• _What you have to do_:
Write the lines below as a numbered list, leaving out any blank lines.

• _Provided material_:
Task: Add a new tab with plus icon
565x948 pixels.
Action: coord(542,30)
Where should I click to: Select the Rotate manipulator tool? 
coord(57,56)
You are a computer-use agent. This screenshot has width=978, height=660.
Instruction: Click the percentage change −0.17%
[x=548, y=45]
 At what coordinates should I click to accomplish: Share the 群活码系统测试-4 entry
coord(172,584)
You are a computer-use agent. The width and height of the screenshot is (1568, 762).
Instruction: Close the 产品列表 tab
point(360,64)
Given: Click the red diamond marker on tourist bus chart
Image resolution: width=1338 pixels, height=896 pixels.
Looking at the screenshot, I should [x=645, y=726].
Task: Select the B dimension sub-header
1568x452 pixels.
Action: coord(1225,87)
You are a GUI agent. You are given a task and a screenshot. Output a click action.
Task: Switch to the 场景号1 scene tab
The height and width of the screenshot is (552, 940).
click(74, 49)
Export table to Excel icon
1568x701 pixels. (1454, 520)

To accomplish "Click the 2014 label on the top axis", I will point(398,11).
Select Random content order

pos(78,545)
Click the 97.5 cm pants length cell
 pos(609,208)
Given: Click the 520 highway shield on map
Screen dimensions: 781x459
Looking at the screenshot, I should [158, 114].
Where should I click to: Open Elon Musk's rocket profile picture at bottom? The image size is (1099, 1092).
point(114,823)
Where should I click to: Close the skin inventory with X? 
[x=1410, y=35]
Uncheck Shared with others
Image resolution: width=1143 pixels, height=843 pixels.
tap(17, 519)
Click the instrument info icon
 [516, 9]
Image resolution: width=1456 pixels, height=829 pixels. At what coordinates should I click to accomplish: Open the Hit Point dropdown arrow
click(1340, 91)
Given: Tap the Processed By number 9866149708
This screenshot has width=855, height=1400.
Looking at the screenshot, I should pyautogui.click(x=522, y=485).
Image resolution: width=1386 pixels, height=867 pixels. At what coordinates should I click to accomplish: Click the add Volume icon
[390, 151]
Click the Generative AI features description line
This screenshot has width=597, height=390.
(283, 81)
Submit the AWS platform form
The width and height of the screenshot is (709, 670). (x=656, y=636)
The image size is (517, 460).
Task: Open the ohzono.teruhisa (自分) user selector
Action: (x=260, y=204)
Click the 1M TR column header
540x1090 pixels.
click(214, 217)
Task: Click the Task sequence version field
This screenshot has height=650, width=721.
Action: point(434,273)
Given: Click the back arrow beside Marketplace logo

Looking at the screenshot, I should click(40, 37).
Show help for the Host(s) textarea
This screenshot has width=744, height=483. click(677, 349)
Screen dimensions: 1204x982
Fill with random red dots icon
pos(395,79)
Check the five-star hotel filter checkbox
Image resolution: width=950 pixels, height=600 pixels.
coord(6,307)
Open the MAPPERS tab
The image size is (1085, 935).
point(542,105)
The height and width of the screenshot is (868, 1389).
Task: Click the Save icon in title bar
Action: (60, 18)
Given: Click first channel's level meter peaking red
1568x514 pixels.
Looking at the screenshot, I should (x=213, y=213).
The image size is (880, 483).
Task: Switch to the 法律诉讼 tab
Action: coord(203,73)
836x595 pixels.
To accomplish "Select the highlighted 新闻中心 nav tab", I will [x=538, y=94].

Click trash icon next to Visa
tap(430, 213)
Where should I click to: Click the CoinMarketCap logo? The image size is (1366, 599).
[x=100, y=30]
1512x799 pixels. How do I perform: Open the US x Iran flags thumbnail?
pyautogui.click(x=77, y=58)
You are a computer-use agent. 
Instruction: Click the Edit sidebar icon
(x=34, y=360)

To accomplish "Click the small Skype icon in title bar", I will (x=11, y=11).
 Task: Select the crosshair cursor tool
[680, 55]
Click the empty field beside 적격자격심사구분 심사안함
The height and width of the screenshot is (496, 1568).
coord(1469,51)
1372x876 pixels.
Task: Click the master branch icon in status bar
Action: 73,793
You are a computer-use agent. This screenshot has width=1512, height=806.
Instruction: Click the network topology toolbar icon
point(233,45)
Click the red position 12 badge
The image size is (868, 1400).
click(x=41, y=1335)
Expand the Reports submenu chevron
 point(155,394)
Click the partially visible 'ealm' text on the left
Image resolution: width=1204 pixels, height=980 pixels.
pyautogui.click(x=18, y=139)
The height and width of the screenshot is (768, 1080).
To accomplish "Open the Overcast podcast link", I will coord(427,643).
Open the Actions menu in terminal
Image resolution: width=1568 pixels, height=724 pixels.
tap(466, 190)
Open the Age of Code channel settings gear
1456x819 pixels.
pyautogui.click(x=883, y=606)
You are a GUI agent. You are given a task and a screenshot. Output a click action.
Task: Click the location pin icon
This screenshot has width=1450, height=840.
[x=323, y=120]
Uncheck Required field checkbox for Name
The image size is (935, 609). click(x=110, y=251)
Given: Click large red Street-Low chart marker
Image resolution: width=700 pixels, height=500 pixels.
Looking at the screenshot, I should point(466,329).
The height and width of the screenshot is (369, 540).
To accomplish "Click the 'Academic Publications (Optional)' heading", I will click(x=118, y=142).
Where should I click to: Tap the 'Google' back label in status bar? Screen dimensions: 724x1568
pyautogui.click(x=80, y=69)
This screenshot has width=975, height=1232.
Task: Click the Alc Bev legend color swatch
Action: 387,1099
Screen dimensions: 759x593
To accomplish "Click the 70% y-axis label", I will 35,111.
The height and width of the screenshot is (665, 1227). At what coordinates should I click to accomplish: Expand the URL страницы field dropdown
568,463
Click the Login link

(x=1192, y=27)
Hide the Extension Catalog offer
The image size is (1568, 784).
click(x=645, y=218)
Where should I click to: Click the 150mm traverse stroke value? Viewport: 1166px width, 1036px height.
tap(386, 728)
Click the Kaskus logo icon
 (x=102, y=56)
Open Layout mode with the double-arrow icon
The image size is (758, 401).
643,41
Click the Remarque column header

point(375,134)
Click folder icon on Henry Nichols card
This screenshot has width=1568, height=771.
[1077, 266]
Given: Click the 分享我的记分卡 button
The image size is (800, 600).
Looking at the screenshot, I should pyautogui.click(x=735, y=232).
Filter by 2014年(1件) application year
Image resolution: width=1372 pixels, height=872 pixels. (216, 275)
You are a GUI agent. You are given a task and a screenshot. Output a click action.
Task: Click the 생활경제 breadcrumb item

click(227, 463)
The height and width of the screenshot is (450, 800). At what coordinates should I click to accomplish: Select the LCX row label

• _Output_:
1. Task: Add a new tab with plus icon
2. 565x948 pixels.
3. Action: coord(542,30)
4. Where should I click to: Select the Rotate manipulator tool? 
5. coord(57,56)
6. You are a computer-use agent. This screenshot has width=978, height=660.
7. Instruction: Click the percentage change −0.17%
8. [x=548, y=45]
9.  At what coordinates should I click to accomplish: Share the 群活码系统测试-4 entry
10. coord(172,584)
11. You are a computer-use agent. The width and height of the screenshot is (1568, 762).
12. Instruction: Close the 产品列表 tab
13. point(360,64)
14. Given: Click the red diamond marker on tourist bus chart
15. Image resolution: width=1338 pixels, height=896 pixels.
16. Looking at the screenshot, I should [x=645, y=726].
17. Task: Select the B dimension sub-header
18. 1568x452 pixels.
19. Action: coord(1225,87)
20. You are a GUI agent. You are given a task and a screenshot. Output a click action.
21. Task: Switch to the 场景号1 scene tab
22. The height and width of the screenshot is (552, 940).
23. click(74, 49)
24. Export table to Excel icon
25. 1568x701 pixels. (1454, 520)
26. To accomplish "Click the 2014 label on the top axis", I will point(398,11).
27. Select Random content order
28. pos(78,545)
29. Click the 97.5 cm pants length cell
30.  pos(609,208)
31. Given: Click the 520 highway shield on map
32. Screen dimensions: 781x459
33. Looking at the screenshot, I should [158, 114].
34. Where should I click to: Open Elon Musk's rocket profile picture at bottom? The image size is (1099, 1092).
35. point(114,823)
36. Where should I click to: Close the skin inventory with X? 
37. [x=1410, y=35]
38. Uncheck Shared with others
39. Image resolution: width=1143 pixels, height=843 pixels.
40. tap(17, 519)
41. Click the instrument info icon
42.  [516, 9]
43. Image resolution: width=1456 pixels, height=829 pixels. At what coordinates should I click to accomplish: Open the Hit Point dropdown arrow
44. click(1340, 91)
45. Given: Tap the Processed By number 9866149708
46. This screenshot has width=855, height=1400.
47. Looking at the screenshot, I should pyautogui.click(x=522, y=485).
48. Image resolution: width=1386 pixels, height=867 pixels. At what coordinates should I click to accomplish: Click the add Volume icon
49. [390, 151]
50. Click the Generative AI features description line
51. This screenshot has width=597, height=390.
52. (283, 81)
53. Submit the AWS platform form
54. The width and height of the screenshot is (709, 670). (x=656, y=636)
55. The image size is (517, 460).
56. Task: Open the ohzono.teruhisa (自分) user selector
57. Action: (x=260, y=204)
58. Click the 1M TR column header
59. 540x1090 pixels.
60. click(214, 217)
61. Task: Click the Task sequence version field
62. This screenshot has height=650, width=721.
63. Action: point(434,273)
64. Given: Click the back arrow beside Marketplace logo
65. Looking at the screenshot, I should click(40, 37).
66. Show help for the Host(s) textarea
67. This screenshot has width=744, height=483. click(677, 349)
68. Screen dimensions: 1204x982
69. Fill with random red dots icon
70. pos(395,79)
71. Check the five-star hotel filter checkbox
72. Image resolution: width=950 pixels, height=600 pixels.
73. coord(6,307)
74. Open the MAPPERS tab
75. The image size is (1085, 935).
76. point(542,105)
77. The height and width of the screenshot is (868, 1389).
78. Task: Click the Save icon in title bar
79. Action: (60, 18)
80. Given: Click first channel's level meter peaking red
81. 1568x514 pixels.
82. Looking at the screenshot, I should (x=213, y=213).
83. The image size is (880, 483).
84. Task: Switch to the 法律诉讼 tab
85. Action: coord(203,73)
86. 836x595 pixels.
87. To accomplish "Select the highlighted 新闻中心 nav tab", I will [x=538, y=94].
88. Click trash icon next to Visa
89. tap(430, 213)
90. Where should I click to: Click the CoinMarketCap logo? The image size is (1366, 599).
91. [x=100, y=30]
92. 1512x799 pixels. How do I perform: Open the US x Iran flags thumbnail?
93. pyautogui.click(x=77, y=58)
94. You are a computer-use agent. 
95. Instruction: Click the Edit sidebar icon
96. (x=34, y=360)
97. To accomplish "Click the small Skype icon in title bar", I will (x=11, y=11).
98.  Task: Select the crosshair cursor tool
99. [680, 55]
100. Click the empty field beside 적격자격심사구분 심사안함
101. The height and width of the screenshot is (496, 1568).
102. coord(1469,51)
103. 1372x876 pixels.
104. Task: Click the master branch icon in status bar
105. Action: 73,793
106. You are a computer-use agent. This screenshot has width=1512, height=806.
107. Instruction: Click the network topology toolbar icon
108. point(233,45)
109. Click the red position 12 badge
110. The image size is (868, 1400).
111. click(x=41, y=1335)
112. Expand the Reports submenu chevron
113.  point(155,394)
114. Click the partially visible 'ealm' text on the left
115. Image resolution: width=1204 pixels, height=980 pixels.
116. pyautogui.click(x=18, y=139)
117. The height and width of the screenshot is (768, 1080).
118. To accomplish "Open the Overcast podcast link", I will coord(427,643).
119. Open the Actions menu in terminal
120. Image resolution: width=1568 pixels, height=724 pixels.
121. tap(466, 190)
122. Open the Age of Code channel settings gear
123. 1456x819 pixels.
124. pyautogui.click(x=883, y=606)
125. You are a GUI agent. You are given a task and a screenshot. Output a click action.
126. Task: Click the location pin icon
127. This screenshot has width=1450, height=840.
128. [x=323, y=120]
129. Uncheck Required field checkbox for Name
130. The image size is (935, 609). click(x=110, y=251)
131. Given: Click large red Street-Low chart marker
132. Image resolution: width=700 pixels, height=500 pixels.
133. Looking at the screenshot, I should point(466,329).
134. The height and width of the screenshot is (369, 540).
135. To accomplish "Click the 'Academic Publications (Optional)' heading", I will click(x=118, y=142).
136. Where should I click to: Tap the 'Google' back label in status bar? Screen dimensions: 724x1568
137. pyautogui.click(x=80, y=69)
138. This screenshot has width=975, height=1232.
139. Task: Click the Alc Bev legend color swatch
140. Action: 387,1099
141. Screen dimensions: 759x593
142. To accomplish "Click the 70% y-axis label", I will 35,111.
143. The height and width of the screenshot is (665, 1227). At what coordinates should I click to accomplish: Expand the URL страницы field dropdown
144. 568,463
145. Click the Login link
146. (x=1192, y=27)
147. Hide the Extension Catalog offer
148. The image size is (1568, 784).
149. click(x=645, y=218)
150. Where should I click to: Click the 150mm traverse stroke value? Viewport: 1166px width, 1036px height.
151. tap(386, 728)
152. Click the Kaskus logo icon
153.  (x=102, y=56)
154. Open Layout mode with the double-arrow icon
155. The image size is (758, 401).
156. 643,41
157. Click the Remarque column header
158. point(375,134)
159. Click folder icon on Henry Nichols card
160. This screenshot has width=1568, height=771.
161. [1077, 266]
162. Given: Click the 分享我的记分卡 button
163. The image size is (800, 600).
164. Looking at the screenshot, I should pyautogui.click(x=735, y=232).
165. Filter by 2014年(1件) application year
166. Image resolution: width=1372 pixels, height=872 pixels. (216, 275)
167. You are a GUI agent. You are given a task and a screenshot. Output a click action.
168. Task: Click the 생활경제 breadcrumb item
169. click(227, 463)
170. The height and width of the screenshot is (450, 800). At what coordinates should I click to accomplish: Select the LCX row label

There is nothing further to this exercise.